– Нет, там все, похоже, только затевается. Он сказал, что подумывает о приобретении какого-то нового издания, чтобы взять его за основу. (Еще одна идея Лео из прежних лет.) Спрашивал, нет ли у меня чего на примете. Я сказала, чтобы присмотрелся к
– Он может и получше найти.
– Пола уважают, Лео.
– С каких это пор Нэйтана интересует филантропия?
– С тех пор как он женился, завел пару ребятишек и, видимо, хочет произвести впечатление на приемные комиссии частных школ. Он несколько месяцев назад ездил в Дарфур.
Лео тихонько фыркнул.
– Ну что, мальчики, хотите поехать ко мне? – наконец сказала она, когда бармен выпроваживал их за дверь. – Оба?
Лео выдохнул с облегчением, когда Нэйтан отрубился, едва опустившись на ее диван. Если он и был готов на тройничок, то не с Нэйтаном.
– Я сейчас чувствую себя Рипом ван Винклем[45]
, – сказал Лео Стефани. – Как будто я проснулся, а все превратились в свою противоположность. Пол Андервуд – значимая литературная фигура. Нэйтан – филантроп.– Ну да. Все поменялось, пока ты был занят другим.

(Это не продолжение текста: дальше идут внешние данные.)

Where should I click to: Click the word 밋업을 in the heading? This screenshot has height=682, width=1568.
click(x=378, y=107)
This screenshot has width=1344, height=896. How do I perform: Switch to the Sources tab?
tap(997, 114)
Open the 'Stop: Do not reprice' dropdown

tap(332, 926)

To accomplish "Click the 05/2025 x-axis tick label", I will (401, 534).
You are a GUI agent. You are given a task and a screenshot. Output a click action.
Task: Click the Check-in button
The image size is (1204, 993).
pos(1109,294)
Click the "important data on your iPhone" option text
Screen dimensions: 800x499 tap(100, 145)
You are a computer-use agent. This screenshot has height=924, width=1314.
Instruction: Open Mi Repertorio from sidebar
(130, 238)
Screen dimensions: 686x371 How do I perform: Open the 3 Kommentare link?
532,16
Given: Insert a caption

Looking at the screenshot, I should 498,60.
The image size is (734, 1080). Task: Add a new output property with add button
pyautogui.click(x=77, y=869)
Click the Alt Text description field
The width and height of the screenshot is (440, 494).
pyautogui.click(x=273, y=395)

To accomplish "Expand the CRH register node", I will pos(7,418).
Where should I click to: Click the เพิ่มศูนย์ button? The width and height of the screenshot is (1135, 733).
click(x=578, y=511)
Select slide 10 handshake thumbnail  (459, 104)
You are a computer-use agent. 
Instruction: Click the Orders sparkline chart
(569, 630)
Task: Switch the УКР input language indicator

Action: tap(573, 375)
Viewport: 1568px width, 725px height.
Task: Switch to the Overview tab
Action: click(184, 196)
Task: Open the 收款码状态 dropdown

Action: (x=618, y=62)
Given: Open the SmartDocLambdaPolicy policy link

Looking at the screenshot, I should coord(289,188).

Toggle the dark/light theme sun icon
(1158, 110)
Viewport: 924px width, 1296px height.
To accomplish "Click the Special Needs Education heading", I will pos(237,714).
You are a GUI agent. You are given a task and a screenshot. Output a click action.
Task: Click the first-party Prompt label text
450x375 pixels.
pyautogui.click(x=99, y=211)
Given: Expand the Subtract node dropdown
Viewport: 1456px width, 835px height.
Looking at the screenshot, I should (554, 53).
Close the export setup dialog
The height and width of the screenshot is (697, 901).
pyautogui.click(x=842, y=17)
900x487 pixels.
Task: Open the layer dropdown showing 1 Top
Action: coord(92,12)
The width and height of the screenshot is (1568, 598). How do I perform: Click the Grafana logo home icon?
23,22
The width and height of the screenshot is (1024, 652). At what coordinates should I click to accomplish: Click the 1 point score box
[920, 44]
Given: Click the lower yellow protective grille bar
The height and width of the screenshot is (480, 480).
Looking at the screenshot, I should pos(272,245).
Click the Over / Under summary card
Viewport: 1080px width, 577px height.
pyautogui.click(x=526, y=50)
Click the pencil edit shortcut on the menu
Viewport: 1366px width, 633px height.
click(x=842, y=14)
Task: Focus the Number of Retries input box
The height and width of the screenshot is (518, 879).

Поначалу Лео просто делал вид, что ему интересна новая затея Нэйтана, просто убивал время в ожидании решения о разводе, это было забавой, которая помогала от всех отвязаться и предотвращала идиотские предложения насчет работы. Но чем больше он беседовал с Полом Андервудом, тем отчетливее понимал, какой во всем этом скрыт потенциал.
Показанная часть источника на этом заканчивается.